How to complete this task: Do any lines in the data below contain "beside"? If so, copy every one of them.

Working data:
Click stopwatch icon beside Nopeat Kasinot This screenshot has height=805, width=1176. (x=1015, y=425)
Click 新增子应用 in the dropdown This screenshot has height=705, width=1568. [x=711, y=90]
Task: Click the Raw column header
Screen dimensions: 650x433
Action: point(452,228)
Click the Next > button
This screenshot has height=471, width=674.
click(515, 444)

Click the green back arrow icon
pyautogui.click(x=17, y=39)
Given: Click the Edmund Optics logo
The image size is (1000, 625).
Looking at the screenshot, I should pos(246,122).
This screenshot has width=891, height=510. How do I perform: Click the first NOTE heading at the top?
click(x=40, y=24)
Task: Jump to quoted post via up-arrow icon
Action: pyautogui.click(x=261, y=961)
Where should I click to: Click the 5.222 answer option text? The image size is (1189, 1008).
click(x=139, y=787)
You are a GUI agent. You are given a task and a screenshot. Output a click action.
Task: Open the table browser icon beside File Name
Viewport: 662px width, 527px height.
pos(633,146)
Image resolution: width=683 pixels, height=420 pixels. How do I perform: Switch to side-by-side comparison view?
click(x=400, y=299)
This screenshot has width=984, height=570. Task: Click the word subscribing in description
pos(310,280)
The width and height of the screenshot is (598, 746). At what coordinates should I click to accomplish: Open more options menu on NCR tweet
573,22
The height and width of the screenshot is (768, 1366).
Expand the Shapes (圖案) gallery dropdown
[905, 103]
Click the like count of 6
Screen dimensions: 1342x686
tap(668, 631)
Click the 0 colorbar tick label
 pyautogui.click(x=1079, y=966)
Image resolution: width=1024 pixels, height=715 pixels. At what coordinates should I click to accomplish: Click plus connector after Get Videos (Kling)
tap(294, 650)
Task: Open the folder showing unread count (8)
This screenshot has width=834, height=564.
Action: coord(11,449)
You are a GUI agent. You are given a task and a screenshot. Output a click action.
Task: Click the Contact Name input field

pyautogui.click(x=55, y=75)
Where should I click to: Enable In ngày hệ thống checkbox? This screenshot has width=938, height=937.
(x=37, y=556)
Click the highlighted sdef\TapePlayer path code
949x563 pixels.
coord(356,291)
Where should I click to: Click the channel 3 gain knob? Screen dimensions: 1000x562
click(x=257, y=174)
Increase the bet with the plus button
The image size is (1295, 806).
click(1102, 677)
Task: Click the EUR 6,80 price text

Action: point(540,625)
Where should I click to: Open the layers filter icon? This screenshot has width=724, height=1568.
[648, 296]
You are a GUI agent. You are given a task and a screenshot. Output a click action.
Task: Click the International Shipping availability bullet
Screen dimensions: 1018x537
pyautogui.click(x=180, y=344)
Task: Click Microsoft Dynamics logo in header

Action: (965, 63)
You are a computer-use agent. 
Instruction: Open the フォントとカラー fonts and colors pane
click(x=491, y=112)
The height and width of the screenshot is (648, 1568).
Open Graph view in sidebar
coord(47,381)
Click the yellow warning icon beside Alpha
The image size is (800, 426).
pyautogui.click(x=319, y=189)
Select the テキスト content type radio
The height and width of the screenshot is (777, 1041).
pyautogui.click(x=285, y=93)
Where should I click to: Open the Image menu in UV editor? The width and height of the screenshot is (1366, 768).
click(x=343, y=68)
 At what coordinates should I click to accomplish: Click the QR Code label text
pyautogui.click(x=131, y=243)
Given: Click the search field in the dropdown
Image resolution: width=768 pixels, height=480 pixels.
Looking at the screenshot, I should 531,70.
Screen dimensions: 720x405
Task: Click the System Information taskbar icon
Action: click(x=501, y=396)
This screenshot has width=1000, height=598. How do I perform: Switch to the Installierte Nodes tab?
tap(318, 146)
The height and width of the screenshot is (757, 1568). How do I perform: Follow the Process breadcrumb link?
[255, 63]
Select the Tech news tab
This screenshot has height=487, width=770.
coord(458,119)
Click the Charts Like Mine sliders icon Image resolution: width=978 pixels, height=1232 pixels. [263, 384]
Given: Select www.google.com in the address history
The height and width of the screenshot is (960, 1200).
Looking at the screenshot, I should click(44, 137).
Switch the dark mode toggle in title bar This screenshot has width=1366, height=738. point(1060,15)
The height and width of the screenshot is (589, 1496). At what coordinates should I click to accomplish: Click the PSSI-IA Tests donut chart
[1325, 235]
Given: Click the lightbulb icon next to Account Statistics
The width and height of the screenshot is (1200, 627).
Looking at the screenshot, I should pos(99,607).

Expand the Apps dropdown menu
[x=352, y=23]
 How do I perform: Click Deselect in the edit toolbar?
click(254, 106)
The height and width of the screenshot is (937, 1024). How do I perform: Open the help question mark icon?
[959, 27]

Answer box:
Click stopwatch icon beside Nopeat Kasinot This screenshot has height=805, width=1176. (x=1015, y=425)
Task: Open the table browser icon beside File Name
Click the yellow warning icon beside Alpha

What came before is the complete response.